Mengingat perannya sebagai Utusan Khusus Presiden dalam Bidang Kerukunan Beragama, seorang figur publik, serta pemuka agama, seharusnya lebih berhati-hati dalam berucap. Perkataan tersebut tidak mencerminkan sifat seorang pemuka agama.
Hadis Nabi Muhammad SAW mengingatkan kita tentang pentingnya menjaga ucapan: “Barang siapa yang beriman kepada Allah dan hari akhir, hendaklah ia berkata baik atau diam.” (HR. Al-Bukhari). Hadis ini mengajarkan bahwa setiap kata yang diucapkan oleh seorang Muslim harus membawa kebaikan atau tidak diucapkan sama sekali jika tidak bermanfaat.
Dalam konteks pernyataan Miftah, prinsip ini sangat relevan, mengingat pernyataan yang mengolok-olok penjual es teh tersebut melukai perasaan orang lain. Seharusnya, ucapan seorang tokoh mencerminkan kebijaksanaan dan perhatian pada dampak yang ditimbulkan.
Sebagai tambahan, penting pula untuk mencermati surah Al-Hujurat ayat 11 yang berbunyi:
“يَا أَيُّهَا الَّذِينَ آمَنُوا لَا يَسْخَرْ قَوْمٌ مِّن قَوْمٍ عَسَىٰ أَن يَكُونُوا خَيْرًا مِّنْهُمْ وَلَا نِسَاءٌ مِّن نِّسَاءٍ عَسَىٰ أَن يَكُنَّ خَيْرًا مِّنْهُنَّ وَلَا تَلْمِزُوا أَنفُسَكُمْ وَلَا تَنَابَزُوا بِالْأَلْقَابِ بِئْسَ الْسْمُ الْفُسُوقُ بَعْدَ الْإِيمَانِ وَمَن لَّمْ يَتُبْ فَأُولَٰئِكَ هُمُ الظَّالِمُونَ”
Wahai orang-orang yang beriman, janganlah suatu kaum mengolok-olok kaum yang lain (karena) boleh jadi mereka (yang diolok-olokkan itu) lebih baik daripada mereka (yang mengolok-olok) dan jangan pula perempuan-perempuan (mengolok-olok) perempuan lain (karena) boleh jadi perempuan (yang diolok-olok itu) lebih baik daripada perempuan (yang mengolok-olok). Janganlah kamu saling mencela dan saling memanggil dengan julukan yang buruk. Seburuk-buruk panggilan adalah (panggilan) fasik setelah beriman. Siapa yang tidak bertobat, mereka itulah orang-orang zalim.

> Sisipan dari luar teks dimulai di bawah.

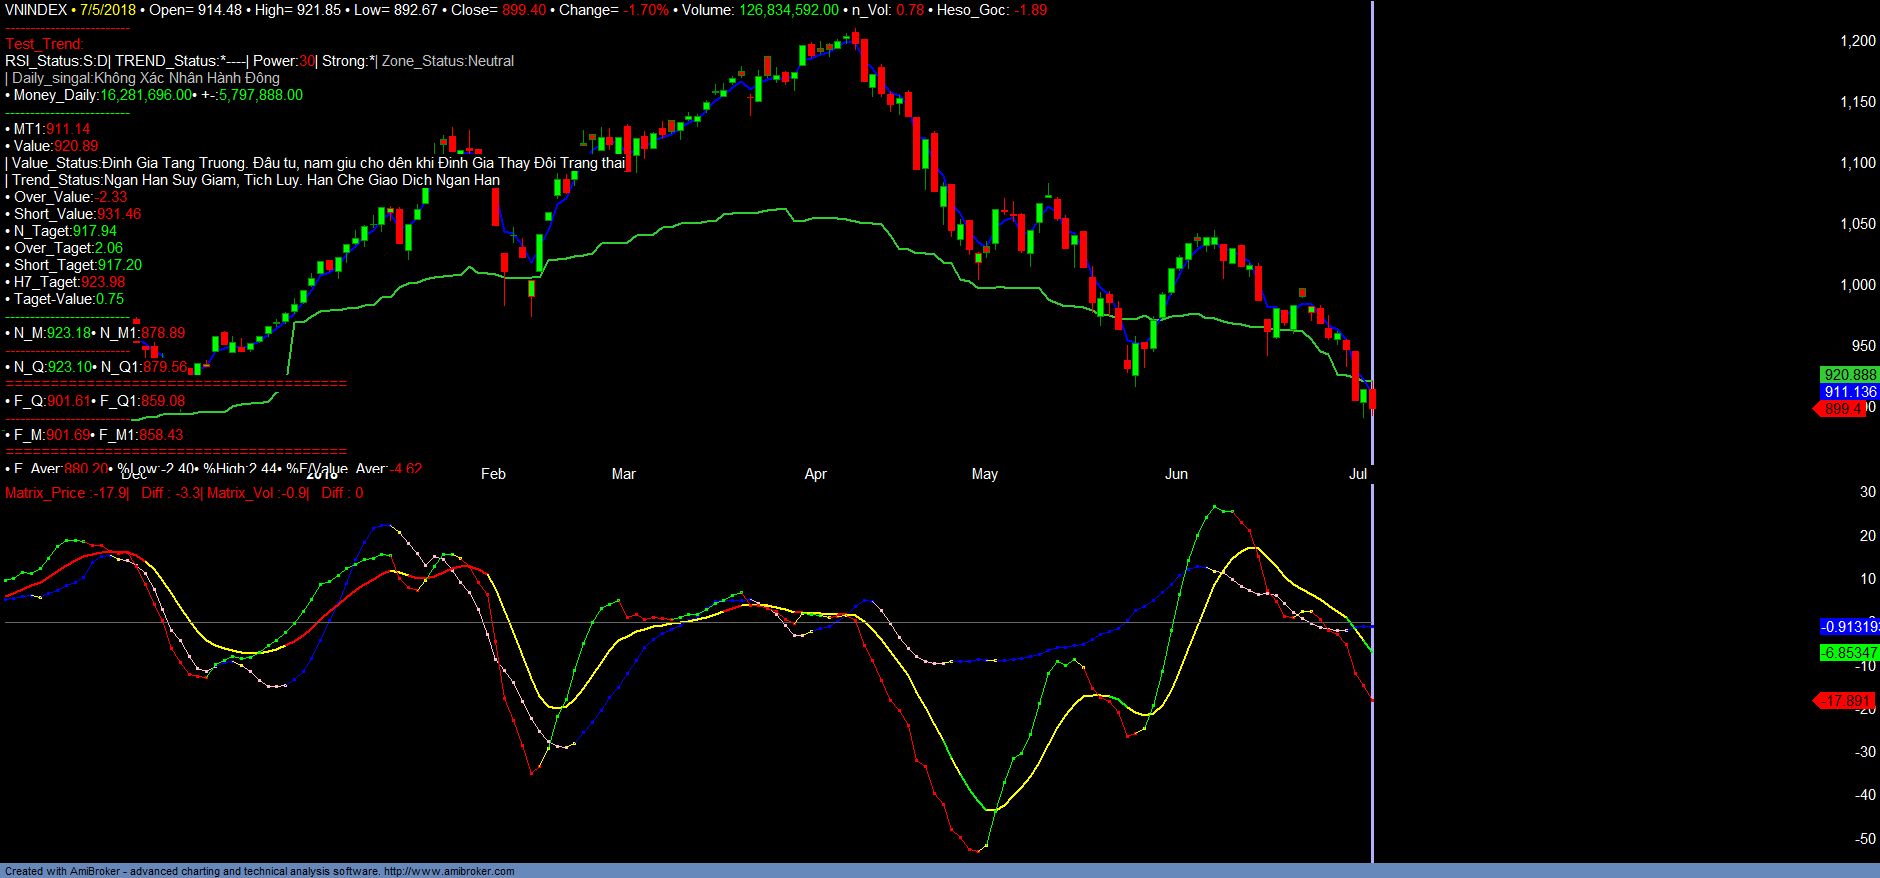Click the -50 level on indicator axis

1865,839
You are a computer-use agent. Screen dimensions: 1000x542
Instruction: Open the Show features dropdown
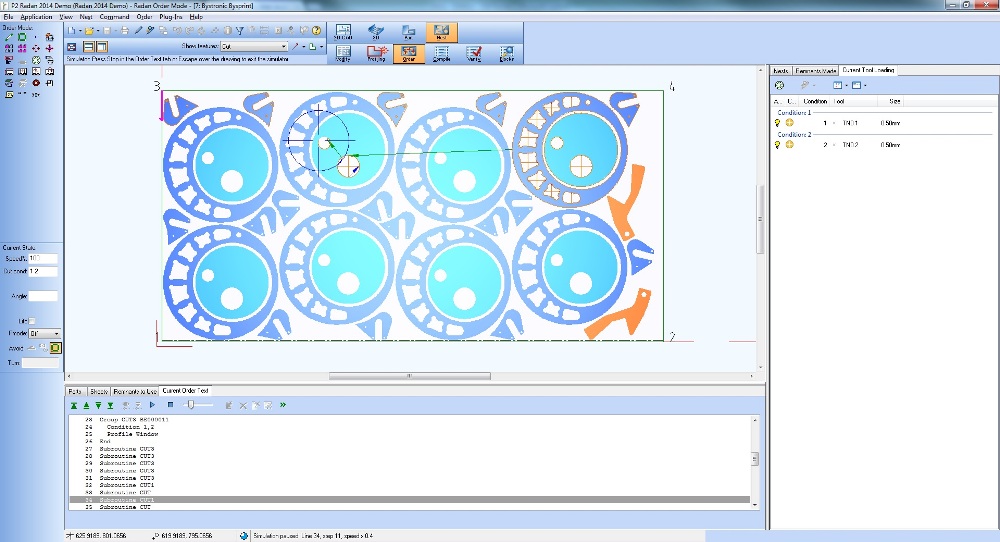(283, 46)
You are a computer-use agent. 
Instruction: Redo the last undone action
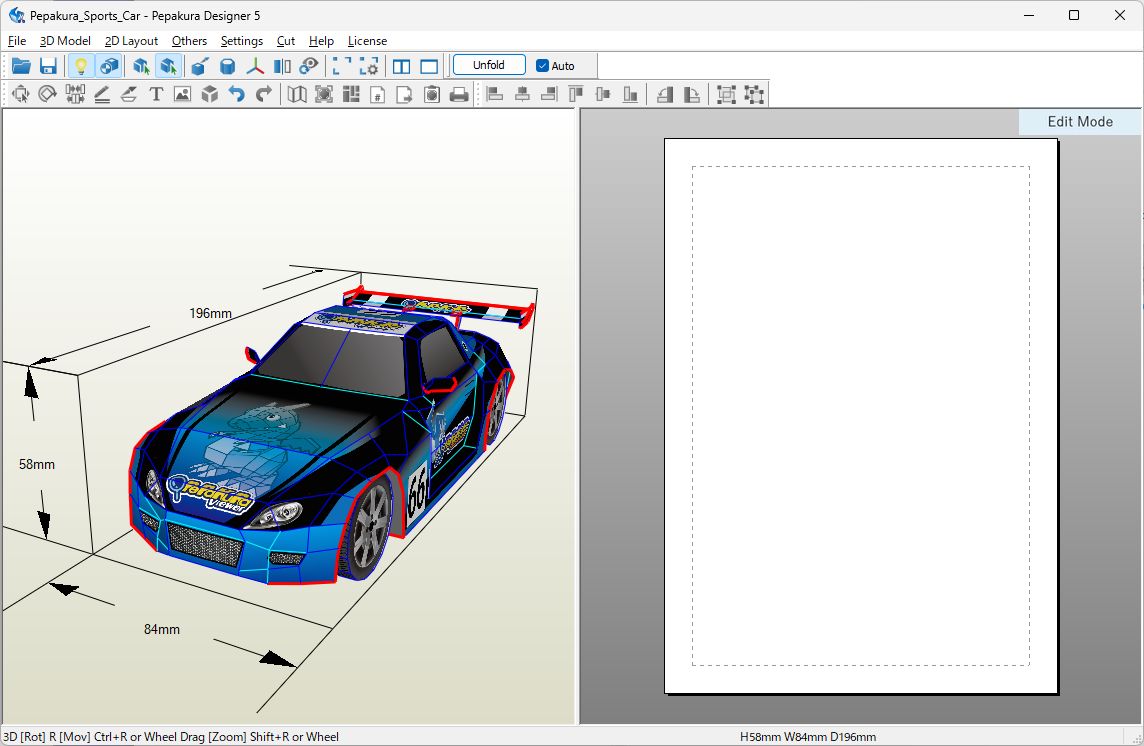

Ayat ini mengingatkan kita agar tidak saling mengejek, menghina, atau merendahkan sesama, karena bisa jadi orang yang diolok-olok lebih baik daripada yang mengolok.
Sebagai tokoh agama, Miftah seharusnya menjadi contoh bagi masyarakat dalam mengedepankan adab dan sopan santun. Ucapan yang tidak bijak bisa menurunkan kredibilitas dan mengikis kepercayaan masyarakat terhadap kepribadiannya. Meskipun niat awalnya mungkin hanya bercanda, sebagai figur publik, ia harus mempertimbangkan efek dari setiap kata yang diucapkan.
Semoga peristiwa ini menjadi pelajaran berharga bagi semua pihak agar selalu berbicara dengan penuh pertimbangan dan menjaga kehormatan sesama. Sebagaimana sabda Rasulullah SAW, “Barang siapa yang beriman kepada Allah dan hari akhir, hendaklah ia berkata baik atau diam.” (HR. Al-Bukhari), marilah kita jadikan prinsip ini sebagai pedoman dalam setiap interaksi kita.